Sneddon's syndrome (SS) is a rare non-inflammatory thrombotic vasculopathy characterized by the combination of cerebrovascular disease with livedo racemosa.
SS has an estimated annual incidence of approximately 1/250,000. The disease predominantly affects women in young adulthood.
The mean age of onset of neurological symptoms is 39 years, though the livedo is generally observed up to 10 years earlier and sometimes since childhood. Livedo racemosa is a persistent net-like violaceous-cyanotic, mottled discoloration of the skin affecting primarily the legs and arms, but also involving the buttocks and the trunk; it is exacerbated by cold or pregnancy. Livedo reticularis, that is limited to the extremities and is visible only in the cold, has also been observed in some cases. Neurological manifestations include recurrent transient ischemic attacks (TIA) and infarcts, often of the middle cerebral artery territory resulting in contralateral hemiparesis, aphasia, and/or visual field defects. Rarely, spinal strokes or intracranial or subarachnoid hemorrhages occur. Headache and vertigo may precede the onset of livedo racemosa and cerebrovascular manifestations by several years. In the course of the disease, memory disturbances, personality changes, and cognitive decline leading to dementia occur frequently. Rare neurologic symptoms include seizures, chorea, or myelopathies. Secondary hypertension is common, as are valvular heart disease, ocular and kidney involvement.
Etiology remains uncertain. While about 50% of cases are idiopathic, SS can be associated with autoimmune diseases like systemic lupus erythematosus, antiphospholipid syndrome, Behçet disease, and mixed connective tissue disease (see these terms). The manifestations of SS are caused by a progressive, non-inflammatory arteriopathy, usually of the small to medium arteries, leading to occlusion of these arteries by excessive endothelial proliferation with impaired blood flow and clotting. Genetic factors may play a role in the pathogenesis of SS.
SS is suspected on the basis of the clinical picture. It has to be considered in cases of unexplained stroke at a young age, cognitive decline without stroke, and assumed autoimmune-related vasculitis in which immunosuppressive therapy has proven ineffective. Skin biopsy may confirm the diagnosis, revealing occlusion of arterioles by intimal proliferation.

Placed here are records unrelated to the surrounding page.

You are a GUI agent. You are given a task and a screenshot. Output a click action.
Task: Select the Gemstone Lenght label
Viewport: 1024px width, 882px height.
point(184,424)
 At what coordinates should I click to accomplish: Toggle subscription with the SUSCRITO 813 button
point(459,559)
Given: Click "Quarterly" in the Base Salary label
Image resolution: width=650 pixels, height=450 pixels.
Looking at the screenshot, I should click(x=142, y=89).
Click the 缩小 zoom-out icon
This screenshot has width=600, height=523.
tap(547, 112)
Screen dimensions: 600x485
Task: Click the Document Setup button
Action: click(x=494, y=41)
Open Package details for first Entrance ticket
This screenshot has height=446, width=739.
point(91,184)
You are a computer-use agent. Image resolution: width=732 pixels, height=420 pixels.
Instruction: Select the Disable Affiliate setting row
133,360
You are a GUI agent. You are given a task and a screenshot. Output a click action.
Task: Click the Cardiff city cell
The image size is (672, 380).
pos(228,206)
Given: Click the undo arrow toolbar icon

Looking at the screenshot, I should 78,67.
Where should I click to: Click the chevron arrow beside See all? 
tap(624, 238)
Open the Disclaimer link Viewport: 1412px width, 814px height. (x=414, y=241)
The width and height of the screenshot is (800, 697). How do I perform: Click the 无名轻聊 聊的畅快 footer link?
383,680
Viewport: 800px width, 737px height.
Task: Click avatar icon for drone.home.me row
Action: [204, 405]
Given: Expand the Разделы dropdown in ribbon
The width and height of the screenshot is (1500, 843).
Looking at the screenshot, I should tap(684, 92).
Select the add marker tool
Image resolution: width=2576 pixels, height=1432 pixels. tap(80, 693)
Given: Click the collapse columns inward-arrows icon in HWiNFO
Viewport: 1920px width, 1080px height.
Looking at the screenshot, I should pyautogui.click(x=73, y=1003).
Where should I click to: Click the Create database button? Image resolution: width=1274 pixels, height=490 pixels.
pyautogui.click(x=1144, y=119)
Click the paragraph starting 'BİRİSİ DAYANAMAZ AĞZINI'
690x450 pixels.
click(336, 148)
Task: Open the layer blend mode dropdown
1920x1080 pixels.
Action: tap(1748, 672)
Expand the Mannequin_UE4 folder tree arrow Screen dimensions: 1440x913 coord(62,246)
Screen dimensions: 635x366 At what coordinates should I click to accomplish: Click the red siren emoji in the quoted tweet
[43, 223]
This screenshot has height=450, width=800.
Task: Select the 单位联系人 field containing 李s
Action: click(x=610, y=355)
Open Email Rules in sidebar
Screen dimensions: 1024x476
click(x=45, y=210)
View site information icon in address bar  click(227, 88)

MRI typically reveals white matter changes, infarcts, microbleeds or atrophy, and is more sensitive than CT. Laboratory testing for antiphospholipid antibodies may be positive in about 60% of cases.
Differential diagnoses include reversible cerebral vasoconstriction syndrome, migraine, MELAS syndrome, vascular dementia (see these terms), the autoimmune diseases with which SS can be associated, and cerebral angiitis.
Most cases are sporadic but some familial cases with an autosomal dominant inheritance have been reported. In these cases, a genetic susceptibility is likely.
The most widely accepted treatment is anticoagulation with warfarin. Some suggest thath aPL-negative patients should follow a less aggressive approach consisting of antiplatelet therapy with aspirin, while others recommend warfarin with a higher international normalized ratio (coagulation index) target. Angiotensin-converting enzyme (ACE) inhibitors have been suggested to reduce endothelial proliferation, and prostaglandine to improve microvascular perfusion. Successful intravenous systemic fibrinolysis with tissue plasminogen activator (tpA) has been reported in acute ischemic stroke. While the use of immunosuppressive therapy (azathioprine, cyclophosphamide) doesn't seem effective, there are data showing that rituximab may be effective in apl-positive patients.
SS is a chronic, intermittent or progressive disease leading to major morbidity. Dementia occurs in 50% of patients resulting in early retirement.